* The task *
Go through the entries below. Copy each line in which "Toggle" appears.
BEGIN Information provided
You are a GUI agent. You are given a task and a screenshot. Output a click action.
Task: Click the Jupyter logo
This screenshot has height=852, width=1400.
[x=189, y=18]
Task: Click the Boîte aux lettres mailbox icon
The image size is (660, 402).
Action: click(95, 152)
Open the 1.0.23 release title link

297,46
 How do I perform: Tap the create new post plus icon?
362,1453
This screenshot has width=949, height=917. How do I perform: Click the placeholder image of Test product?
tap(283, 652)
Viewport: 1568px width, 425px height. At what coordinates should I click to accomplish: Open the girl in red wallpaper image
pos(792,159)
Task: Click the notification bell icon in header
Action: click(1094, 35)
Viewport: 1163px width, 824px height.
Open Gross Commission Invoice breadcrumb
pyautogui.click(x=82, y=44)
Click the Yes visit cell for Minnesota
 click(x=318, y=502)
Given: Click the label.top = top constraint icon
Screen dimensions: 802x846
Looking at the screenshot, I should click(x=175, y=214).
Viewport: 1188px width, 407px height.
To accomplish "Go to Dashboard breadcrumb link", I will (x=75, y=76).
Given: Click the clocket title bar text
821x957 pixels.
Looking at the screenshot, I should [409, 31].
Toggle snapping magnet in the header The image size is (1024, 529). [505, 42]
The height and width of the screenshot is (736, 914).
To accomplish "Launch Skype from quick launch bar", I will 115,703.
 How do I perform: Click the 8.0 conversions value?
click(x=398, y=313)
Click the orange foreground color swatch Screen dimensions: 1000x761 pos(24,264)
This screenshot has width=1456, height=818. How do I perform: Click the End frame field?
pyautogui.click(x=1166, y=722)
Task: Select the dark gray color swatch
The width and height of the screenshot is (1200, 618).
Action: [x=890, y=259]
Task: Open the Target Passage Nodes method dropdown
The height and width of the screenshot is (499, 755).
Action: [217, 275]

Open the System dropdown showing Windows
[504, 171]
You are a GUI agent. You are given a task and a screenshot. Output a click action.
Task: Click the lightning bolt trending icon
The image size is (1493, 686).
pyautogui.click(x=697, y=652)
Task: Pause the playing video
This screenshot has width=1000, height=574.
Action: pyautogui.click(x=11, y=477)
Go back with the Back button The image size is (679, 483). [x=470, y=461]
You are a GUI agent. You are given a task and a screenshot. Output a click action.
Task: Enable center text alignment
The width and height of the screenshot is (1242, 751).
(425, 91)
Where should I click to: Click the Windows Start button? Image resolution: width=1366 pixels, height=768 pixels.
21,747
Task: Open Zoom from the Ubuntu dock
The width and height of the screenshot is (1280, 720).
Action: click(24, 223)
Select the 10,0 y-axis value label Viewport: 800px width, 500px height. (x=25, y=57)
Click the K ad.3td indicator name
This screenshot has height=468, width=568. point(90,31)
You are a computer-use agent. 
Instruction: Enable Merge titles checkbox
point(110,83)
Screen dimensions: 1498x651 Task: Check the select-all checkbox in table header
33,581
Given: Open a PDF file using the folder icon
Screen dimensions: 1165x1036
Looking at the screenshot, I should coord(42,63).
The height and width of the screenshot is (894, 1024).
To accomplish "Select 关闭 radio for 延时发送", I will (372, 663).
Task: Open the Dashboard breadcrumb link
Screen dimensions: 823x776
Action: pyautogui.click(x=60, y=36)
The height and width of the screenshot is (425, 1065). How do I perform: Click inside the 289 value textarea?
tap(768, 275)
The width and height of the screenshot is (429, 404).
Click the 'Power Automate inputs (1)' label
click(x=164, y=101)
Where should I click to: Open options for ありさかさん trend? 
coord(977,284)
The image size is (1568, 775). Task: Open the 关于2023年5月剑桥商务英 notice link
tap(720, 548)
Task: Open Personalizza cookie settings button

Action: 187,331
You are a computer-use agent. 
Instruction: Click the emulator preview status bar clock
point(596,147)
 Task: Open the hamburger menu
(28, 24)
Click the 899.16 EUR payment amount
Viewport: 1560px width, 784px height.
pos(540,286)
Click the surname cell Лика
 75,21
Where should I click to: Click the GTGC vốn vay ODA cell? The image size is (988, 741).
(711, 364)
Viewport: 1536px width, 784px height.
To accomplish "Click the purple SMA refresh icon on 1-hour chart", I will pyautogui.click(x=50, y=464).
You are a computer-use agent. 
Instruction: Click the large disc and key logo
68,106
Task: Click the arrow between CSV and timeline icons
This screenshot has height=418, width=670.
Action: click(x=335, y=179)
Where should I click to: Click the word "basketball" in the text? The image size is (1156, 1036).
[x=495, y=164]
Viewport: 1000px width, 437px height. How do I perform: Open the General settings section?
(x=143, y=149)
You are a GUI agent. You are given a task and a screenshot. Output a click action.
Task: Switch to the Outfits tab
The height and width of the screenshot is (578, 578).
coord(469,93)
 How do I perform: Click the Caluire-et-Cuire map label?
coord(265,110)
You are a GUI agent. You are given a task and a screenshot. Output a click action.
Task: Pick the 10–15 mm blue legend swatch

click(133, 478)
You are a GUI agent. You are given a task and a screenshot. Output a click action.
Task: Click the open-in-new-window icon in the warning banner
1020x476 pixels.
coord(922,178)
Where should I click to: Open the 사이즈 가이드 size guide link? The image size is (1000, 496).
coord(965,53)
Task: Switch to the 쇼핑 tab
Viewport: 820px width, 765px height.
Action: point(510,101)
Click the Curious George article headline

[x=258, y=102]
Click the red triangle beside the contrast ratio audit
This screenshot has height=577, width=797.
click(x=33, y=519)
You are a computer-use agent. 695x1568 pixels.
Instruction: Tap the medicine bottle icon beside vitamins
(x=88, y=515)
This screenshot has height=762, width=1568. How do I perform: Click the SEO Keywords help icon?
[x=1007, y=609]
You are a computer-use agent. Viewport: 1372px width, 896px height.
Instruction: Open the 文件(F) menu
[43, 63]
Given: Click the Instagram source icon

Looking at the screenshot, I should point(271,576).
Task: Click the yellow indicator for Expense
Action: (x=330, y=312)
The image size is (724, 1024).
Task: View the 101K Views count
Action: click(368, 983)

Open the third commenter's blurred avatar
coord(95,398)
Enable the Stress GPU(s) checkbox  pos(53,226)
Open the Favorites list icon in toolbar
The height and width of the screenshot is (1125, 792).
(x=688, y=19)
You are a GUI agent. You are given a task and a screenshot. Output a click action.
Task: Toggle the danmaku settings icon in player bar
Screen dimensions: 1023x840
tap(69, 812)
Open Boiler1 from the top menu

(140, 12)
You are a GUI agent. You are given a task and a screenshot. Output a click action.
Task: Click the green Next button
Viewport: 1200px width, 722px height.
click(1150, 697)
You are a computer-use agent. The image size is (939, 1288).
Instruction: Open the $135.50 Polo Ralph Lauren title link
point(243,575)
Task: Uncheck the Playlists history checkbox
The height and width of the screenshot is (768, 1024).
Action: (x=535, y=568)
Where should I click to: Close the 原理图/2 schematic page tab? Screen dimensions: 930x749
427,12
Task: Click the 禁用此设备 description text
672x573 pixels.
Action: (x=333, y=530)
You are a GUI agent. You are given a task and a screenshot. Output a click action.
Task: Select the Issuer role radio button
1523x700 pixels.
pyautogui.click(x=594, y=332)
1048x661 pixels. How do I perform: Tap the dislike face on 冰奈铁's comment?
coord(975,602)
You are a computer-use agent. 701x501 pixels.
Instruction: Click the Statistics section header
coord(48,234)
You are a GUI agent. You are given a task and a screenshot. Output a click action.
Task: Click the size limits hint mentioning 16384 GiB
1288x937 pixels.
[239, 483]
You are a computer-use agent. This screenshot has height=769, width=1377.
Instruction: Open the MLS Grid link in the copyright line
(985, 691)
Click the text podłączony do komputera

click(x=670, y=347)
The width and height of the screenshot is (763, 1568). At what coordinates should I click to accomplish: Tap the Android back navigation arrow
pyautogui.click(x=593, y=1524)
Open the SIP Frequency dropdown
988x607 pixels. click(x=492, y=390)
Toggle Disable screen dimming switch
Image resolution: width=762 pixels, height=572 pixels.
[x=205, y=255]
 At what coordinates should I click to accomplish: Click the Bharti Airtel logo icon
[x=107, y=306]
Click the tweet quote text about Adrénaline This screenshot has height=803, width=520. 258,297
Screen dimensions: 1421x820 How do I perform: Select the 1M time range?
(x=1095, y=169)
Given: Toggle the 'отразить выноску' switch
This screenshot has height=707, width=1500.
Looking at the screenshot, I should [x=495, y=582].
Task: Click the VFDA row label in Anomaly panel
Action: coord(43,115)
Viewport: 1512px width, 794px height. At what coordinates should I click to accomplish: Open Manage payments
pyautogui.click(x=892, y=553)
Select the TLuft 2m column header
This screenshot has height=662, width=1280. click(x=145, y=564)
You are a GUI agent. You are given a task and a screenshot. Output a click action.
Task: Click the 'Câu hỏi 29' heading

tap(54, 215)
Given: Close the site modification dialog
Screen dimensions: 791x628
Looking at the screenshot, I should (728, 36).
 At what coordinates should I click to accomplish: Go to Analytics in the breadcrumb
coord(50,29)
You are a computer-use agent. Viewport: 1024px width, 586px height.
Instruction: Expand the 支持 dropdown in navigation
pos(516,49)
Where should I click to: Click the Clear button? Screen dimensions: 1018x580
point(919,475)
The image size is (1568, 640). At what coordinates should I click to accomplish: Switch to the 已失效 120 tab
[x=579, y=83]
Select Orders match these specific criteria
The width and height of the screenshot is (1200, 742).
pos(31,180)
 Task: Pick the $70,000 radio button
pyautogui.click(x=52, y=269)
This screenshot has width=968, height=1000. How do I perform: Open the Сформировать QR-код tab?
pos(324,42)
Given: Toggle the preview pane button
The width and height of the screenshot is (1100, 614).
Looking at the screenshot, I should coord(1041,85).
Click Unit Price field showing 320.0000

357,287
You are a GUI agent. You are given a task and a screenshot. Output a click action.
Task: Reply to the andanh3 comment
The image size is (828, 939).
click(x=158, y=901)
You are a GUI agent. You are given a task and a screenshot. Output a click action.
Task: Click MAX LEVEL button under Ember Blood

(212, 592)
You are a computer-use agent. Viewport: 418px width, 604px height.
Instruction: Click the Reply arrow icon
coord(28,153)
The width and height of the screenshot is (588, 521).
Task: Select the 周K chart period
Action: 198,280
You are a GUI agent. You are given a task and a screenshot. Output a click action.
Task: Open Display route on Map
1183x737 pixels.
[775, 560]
END Information provided
* Output of the task *
Toggle snapping magnet in the header The image size is (1024, 529). [505, 42]
Task: Toggle the danmaku settings icon in player bar
Toggle Disable screen dimming switch
Given: Toggle the 'отразить выноску' switch
Given: Toggle the preview pane button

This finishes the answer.